## DIRECTIONS FOR THIS TASK
Please copy all of the entries exactly, but drop every picture.

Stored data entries

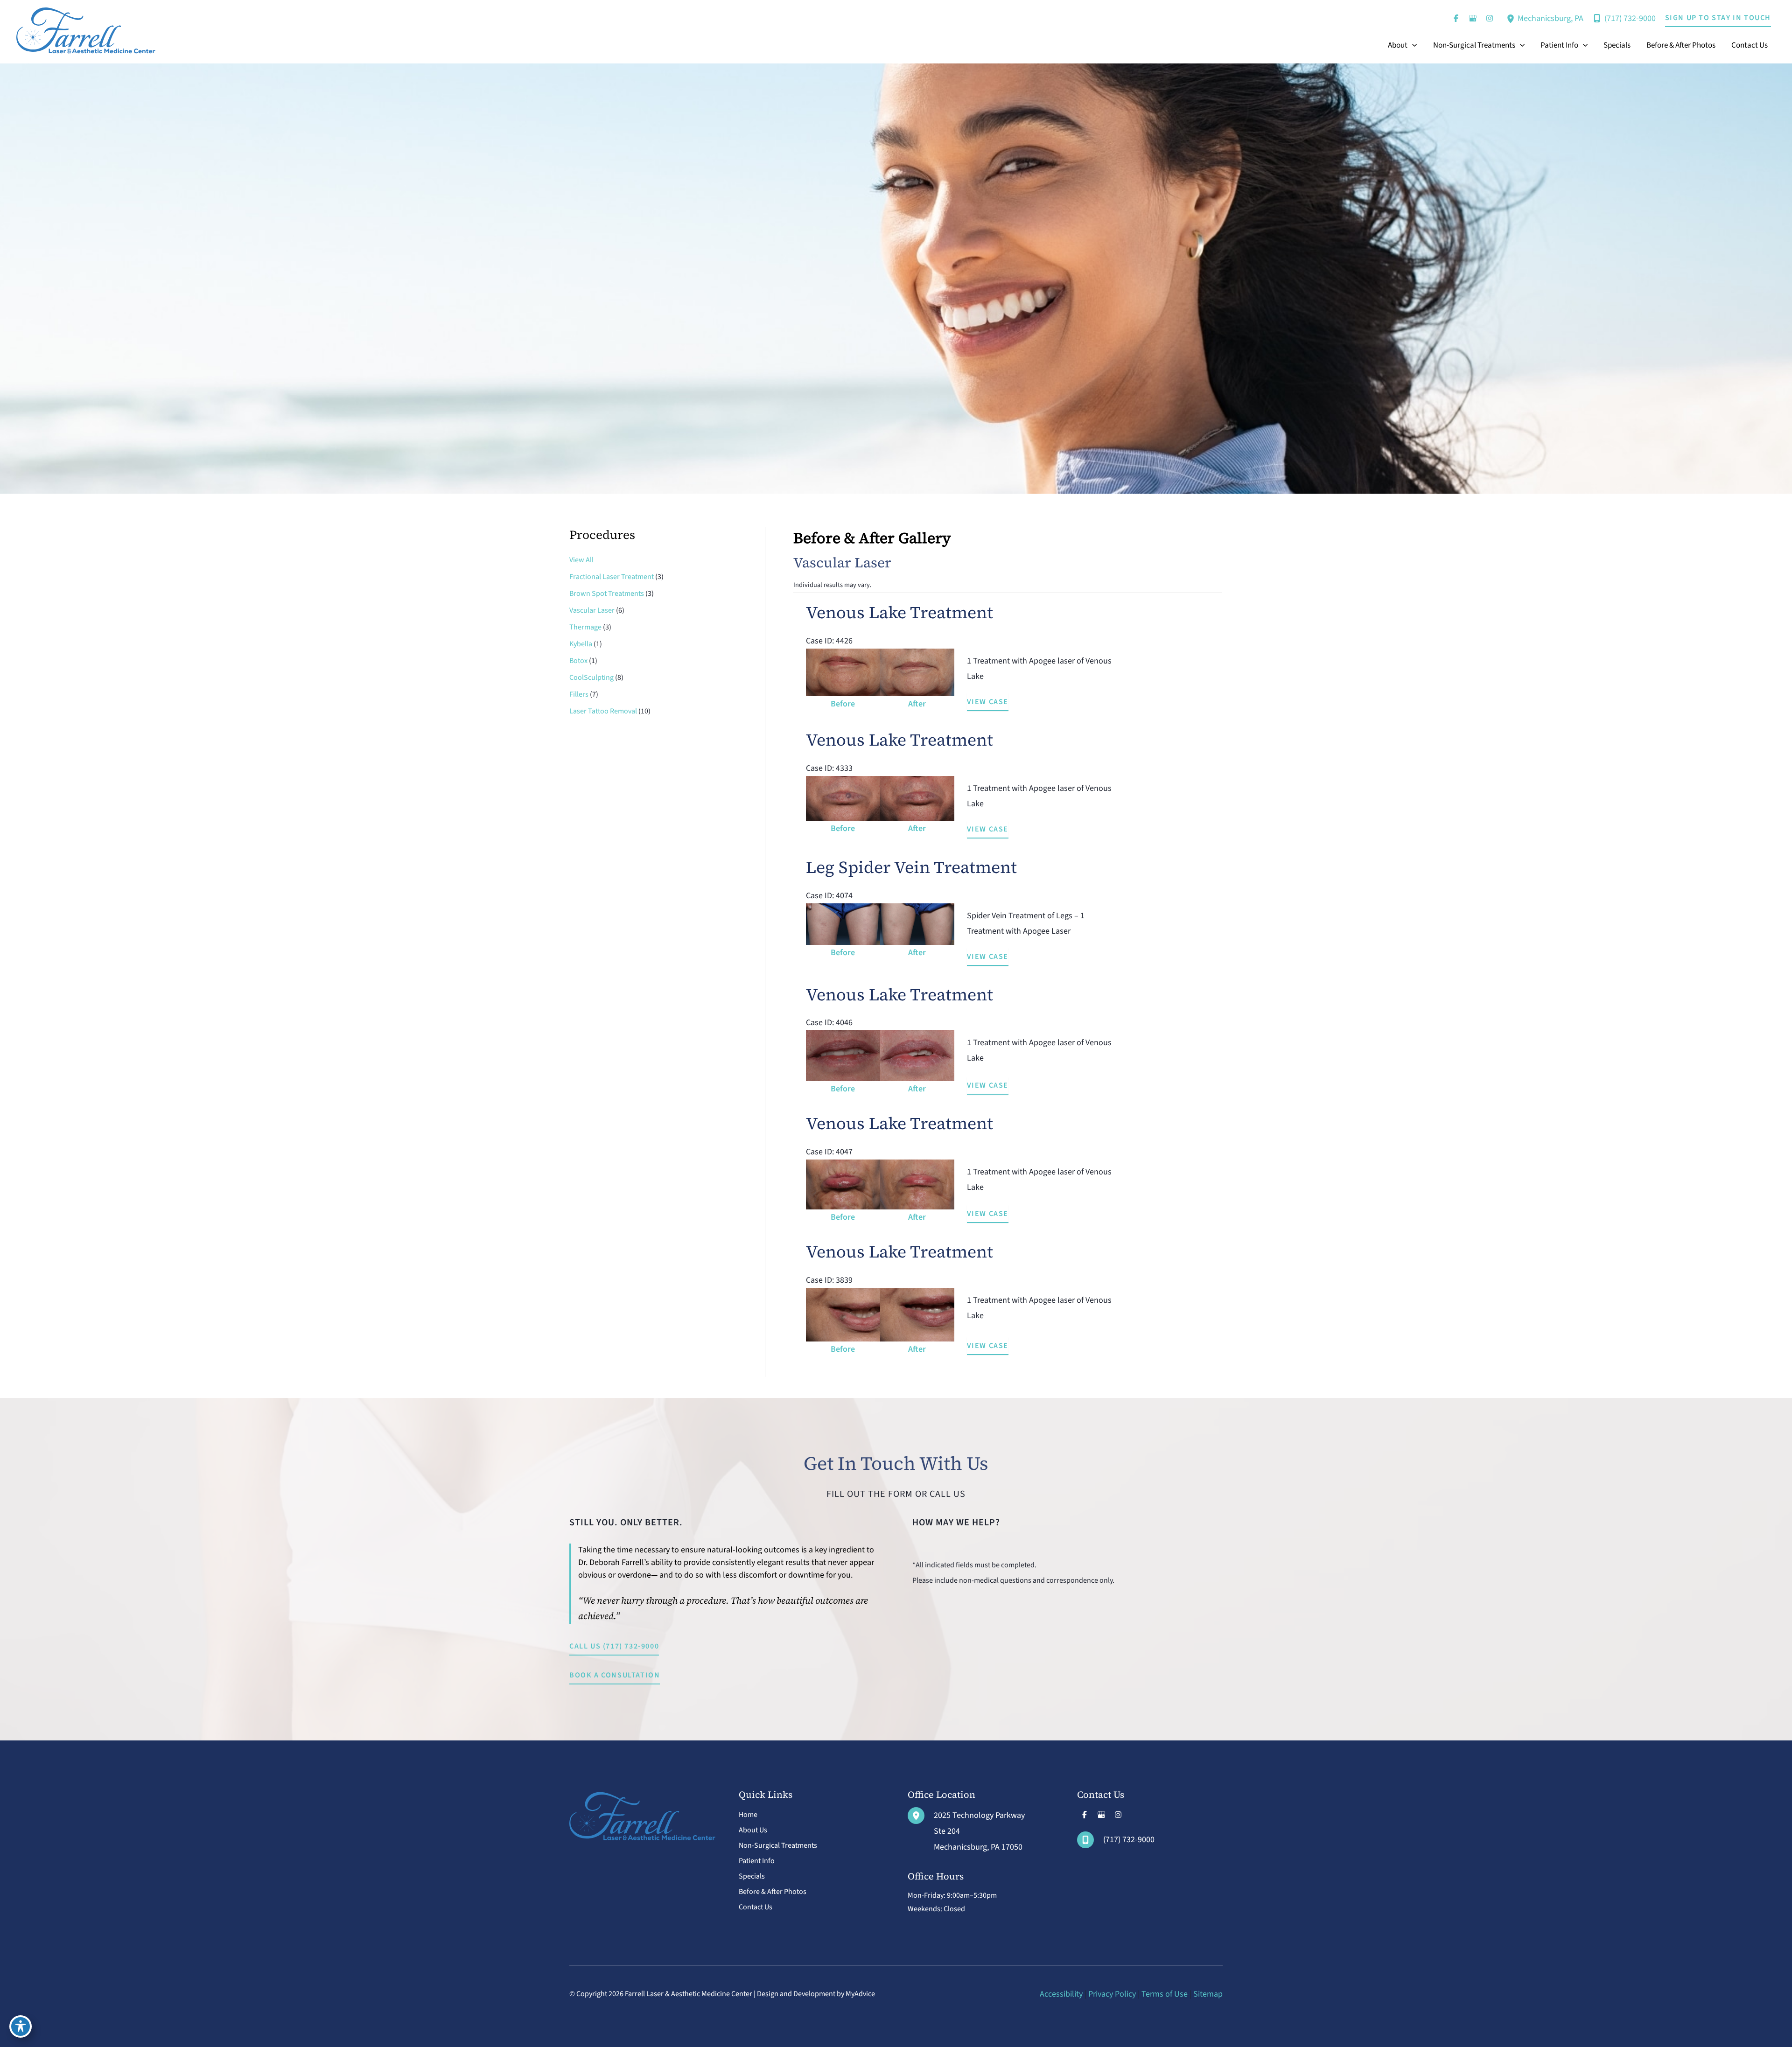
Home (748, 1814)
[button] (1718, 18)
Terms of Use (1164, 1994)
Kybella (580, 644)
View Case (987, 702)
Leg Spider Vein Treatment (911, 867)
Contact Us (755, 1907)
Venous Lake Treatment (899, 612)
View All (581, 560)
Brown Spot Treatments (606, 593)
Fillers (578, 694)
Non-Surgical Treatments (778, 1845)
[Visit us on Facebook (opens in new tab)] (1456, 18)
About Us (753, 1830)
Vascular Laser (592, 610)
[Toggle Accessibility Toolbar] (20, 2026)
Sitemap (1208, 1994)
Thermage (585, 627)
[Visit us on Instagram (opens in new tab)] (1489, 18)
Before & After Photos (772, 1891)
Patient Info (757, 1861)
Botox (578, 661)
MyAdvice (860, 1994)
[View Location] (1512, 18)
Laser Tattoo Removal (603, 711)
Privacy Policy (1112, 1994)
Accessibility (1061, 1994)
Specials (752, 1876)
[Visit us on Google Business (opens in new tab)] (1472, 18)
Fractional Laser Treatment (611, 577)
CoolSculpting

## SOLUTION
Home (748, 1814)
[button] (1718, 18)
Terms of Use (1164, 1994)
Kybella (580, 644)
View Case (987, 702)
Leg Spider Vein Treatment (911, 867)
Contact Us (755, 1907)
Venous Lake Treatment (899, 612)
View All (581, 560)
Brown Spot Treatments (606, 593)
Fillers (578, 694)
Non-Surgical Treatments (778, 1845)
[Visit us on Facebook (opens in new tab)] (1456, 18)
About Us (753, 1830)
Vascular Laser (592, 610)
[Toggle Accessibility Toolbar] (20, 2026)
Sitemap (1208, 1994)
Thermage (585, 627)
[Visit us on Instagram (opens in new tab)] (1489, 18)
Before & After Photos (772, 1891)
Patient Info (757, 1861)
Botox (578, 661)
MyAdvice (860, 1994)
[View Location] (1512, 18)
Laser Tattoo Removal (603, 711)
Privacy Policy (1112, 1994)
Accessibility (1061, 1994)
Specials (752, 1876)
[Visit us on Google Business (opens in new tab)] (1472, 18)
Fractional Laser Treatment (611, 577)
CoolSculpting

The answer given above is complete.